%%

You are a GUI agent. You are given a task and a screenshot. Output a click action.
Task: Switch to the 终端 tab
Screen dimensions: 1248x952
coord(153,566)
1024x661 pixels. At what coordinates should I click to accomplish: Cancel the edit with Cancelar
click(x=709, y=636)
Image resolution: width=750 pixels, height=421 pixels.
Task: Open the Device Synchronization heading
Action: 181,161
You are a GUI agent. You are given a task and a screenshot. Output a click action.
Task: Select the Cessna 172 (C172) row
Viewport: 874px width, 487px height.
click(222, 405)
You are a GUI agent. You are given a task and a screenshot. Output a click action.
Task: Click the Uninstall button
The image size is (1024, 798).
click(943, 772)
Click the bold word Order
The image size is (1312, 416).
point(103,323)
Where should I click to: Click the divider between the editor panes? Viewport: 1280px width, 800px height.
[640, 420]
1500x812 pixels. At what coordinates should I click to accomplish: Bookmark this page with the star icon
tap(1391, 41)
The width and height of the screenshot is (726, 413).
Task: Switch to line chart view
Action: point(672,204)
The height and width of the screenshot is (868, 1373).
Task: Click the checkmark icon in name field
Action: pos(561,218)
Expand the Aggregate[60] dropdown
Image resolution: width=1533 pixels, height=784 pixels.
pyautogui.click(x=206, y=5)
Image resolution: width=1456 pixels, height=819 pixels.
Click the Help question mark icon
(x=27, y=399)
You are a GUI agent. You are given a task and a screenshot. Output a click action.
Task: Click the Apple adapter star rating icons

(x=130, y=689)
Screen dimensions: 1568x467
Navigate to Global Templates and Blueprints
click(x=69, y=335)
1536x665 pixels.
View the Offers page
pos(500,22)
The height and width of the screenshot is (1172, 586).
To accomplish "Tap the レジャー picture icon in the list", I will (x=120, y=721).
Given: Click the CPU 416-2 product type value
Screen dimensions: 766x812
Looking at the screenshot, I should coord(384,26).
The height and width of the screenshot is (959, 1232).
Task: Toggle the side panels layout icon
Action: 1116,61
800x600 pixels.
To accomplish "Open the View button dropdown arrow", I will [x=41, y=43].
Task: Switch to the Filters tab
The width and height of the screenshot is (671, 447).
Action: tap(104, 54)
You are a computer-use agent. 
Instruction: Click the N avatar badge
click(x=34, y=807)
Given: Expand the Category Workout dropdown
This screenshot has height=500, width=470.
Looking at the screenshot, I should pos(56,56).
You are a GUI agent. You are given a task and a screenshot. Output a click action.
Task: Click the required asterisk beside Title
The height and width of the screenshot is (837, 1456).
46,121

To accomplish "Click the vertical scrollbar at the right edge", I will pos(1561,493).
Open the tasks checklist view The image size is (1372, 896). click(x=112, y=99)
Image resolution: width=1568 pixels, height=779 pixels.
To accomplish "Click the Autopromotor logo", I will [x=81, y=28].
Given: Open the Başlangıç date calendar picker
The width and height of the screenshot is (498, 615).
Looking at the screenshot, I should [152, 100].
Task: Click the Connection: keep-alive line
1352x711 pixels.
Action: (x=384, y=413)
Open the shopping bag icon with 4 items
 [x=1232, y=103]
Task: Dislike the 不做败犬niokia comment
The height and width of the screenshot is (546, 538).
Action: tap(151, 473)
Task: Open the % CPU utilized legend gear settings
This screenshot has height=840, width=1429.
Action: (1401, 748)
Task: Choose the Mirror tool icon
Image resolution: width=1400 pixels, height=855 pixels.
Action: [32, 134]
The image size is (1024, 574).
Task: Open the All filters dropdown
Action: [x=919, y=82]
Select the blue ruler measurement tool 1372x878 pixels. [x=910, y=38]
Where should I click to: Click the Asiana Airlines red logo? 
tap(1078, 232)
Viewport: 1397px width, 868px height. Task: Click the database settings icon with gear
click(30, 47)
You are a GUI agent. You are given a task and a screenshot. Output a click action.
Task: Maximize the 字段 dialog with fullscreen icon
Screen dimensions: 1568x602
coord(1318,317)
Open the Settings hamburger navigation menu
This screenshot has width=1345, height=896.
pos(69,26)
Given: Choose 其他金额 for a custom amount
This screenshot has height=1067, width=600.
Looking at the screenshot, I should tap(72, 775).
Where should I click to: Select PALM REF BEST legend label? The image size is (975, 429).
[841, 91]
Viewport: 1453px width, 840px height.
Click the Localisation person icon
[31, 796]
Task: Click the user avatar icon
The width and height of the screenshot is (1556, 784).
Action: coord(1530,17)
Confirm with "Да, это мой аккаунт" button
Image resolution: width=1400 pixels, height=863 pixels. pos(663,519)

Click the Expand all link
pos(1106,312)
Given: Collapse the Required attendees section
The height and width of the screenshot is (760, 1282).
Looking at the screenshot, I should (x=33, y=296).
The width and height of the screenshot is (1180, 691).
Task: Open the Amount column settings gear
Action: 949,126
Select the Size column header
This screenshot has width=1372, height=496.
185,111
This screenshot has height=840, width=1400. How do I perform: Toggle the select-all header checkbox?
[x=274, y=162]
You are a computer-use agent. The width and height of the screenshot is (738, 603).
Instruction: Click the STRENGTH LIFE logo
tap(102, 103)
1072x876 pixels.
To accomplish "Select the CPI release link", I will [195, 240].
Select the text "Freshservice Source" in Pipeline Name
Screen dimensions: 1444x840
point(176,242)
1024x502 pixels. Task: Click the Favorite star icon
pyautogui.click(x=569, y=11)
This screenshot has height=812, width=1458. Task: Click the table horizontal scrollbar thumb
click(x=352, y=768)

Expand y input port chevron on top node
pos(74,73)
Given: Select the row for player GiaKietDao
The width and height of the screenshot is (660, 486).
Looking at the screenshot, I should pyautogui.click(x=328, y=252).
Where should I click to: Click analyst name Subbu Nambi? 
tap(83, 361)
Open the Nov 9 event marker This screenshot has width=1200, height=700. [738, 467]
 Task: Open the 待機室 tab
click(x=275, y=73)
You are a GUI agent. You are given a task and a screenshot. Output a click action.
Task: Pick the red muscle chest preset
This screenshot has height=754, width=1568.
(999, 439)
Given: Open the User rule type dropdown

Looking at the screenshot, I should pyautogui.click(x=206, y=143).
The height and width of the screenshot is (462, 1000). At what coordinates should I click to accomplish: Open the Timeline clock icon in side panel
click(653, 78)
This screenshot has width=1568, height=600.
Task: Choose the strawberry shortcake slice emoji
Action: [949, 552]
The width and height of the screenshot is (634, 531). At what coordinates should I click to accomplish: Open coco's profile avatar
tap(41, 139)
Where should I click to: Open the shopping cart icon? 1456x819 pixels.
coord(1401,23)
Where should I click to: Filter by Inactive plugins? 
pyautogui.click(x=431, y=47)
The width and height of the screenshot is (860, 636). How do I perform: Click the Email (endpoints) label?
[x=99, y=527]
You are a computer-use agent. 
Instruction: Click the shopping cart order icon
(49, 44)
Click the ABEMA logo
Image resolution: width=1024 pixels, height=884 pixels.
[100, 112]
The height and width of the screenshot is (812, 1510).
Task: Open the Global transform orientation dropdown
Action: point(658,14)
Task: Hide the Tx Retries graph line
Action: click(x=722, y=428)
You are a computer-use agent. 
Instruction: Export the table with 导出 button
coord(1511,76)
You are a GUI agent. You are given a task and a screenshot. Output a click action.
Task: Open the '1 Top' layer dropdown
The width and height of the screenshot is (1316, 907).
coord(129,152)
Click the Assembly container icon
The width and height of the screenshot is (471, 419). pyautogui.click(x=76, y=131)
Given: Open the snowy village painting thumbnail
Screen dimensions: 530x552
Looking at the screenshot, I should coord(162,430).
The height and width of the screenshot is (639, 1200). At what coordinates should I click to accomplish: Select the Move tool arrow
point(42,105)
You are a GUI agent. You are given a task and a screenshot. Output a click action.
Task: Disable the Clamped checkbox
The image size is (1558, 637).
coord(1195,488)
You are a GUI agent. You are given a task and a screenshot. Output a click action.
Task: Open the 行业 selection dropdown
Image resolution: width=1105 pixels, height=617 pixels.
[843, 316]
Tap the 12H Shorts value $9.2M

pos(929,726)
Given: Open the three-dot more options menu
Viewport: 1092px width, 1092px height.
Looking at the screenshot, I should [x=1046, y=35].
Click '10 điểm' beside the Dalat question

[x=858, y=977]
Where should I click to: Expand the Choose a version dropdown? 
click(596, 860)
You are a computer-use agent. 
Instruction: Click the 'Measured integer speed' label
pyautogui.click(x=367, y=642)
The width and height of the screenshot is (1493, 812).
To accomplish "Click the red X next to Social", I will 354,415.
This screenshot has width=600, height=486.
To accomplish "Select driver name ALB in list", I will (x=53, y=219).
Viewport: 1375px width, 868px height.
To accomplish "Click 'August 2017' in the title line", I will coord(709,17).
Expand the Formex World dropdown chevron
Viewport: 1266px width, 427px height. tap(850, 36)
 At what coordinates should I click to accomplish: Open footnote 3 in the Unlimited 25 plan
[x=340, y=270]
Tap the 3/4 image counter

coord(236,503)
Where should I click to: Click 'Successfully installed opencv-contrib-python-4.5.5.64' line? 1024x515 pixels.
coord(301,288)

%%

### What this task involves
Revise the data from its first line through the line containing "pos(500,22)", inclusive, replacing "Screen dimensions" with "Display size" and leaving everything else unchanged.

### Answer to this task
You are a GUI agent. You are given a task and a screenshot. Output a click action.
Task: Switch to the 终端 tab
Display size: 1248x952
coord(153,566)
1024x661 pixels. At what coordinates should I click to accomplish: Cancel the edit with Cancelar
click(x=709, y=636)
Image resolution: width=750 pixels, height=421 pixels.
Task: Open the Device Synchronization heading
Action: 181,161
You are a GUI agent. You are given a task and a screenshot. Output a click action.
Task: Select the Cessna 172 (C172) row
Viewport: 874px width, 487px height.
click(222, 405)
You are a GUI agent. You are given a task and a screenshot. Output a click action.
Task: Click the Uninstall button
The image size is (1024, 798).
click(943, 772)
Click the bold word Order
The image size is (1312, 416).
point(103,323)
Where should I click to: Click the divider between the editor panes? Viewport: 1280px width, 800px height.
[640, 420]
1500x812 pixels. At what coordinates should I click to accomplish: Bookmark this page with the star icon
tap(1391, 41)
The width and height of the screenshot is (726, 413).
Task: Switch to line chart view
Action: point(672,204)
The height and width of the screenshot is (868, 1373).
Task: Click the checkmark icon in name field
Action: pos(561,218)
Expand the Aggregate[60] dropdown
Image resolution: width=1533 pixels, height=784 pixels.
pyautogui.click(x=206, y=5)
Image resolution: width=1456 pixels, height=819 pixels.
Click the Help question mark icon
(x=27, y=399)
You are a GUI agent. You are given a task and a screenshot. Output a click action.
Task: Click the Apple adapter star rating icons

(x=130, y=689)
Display size: 1568x467
Navigate to Global Templates and Blueprints
click(x=69, y=335)
1536x665 pixels.
View the Offers page
pos(500,22)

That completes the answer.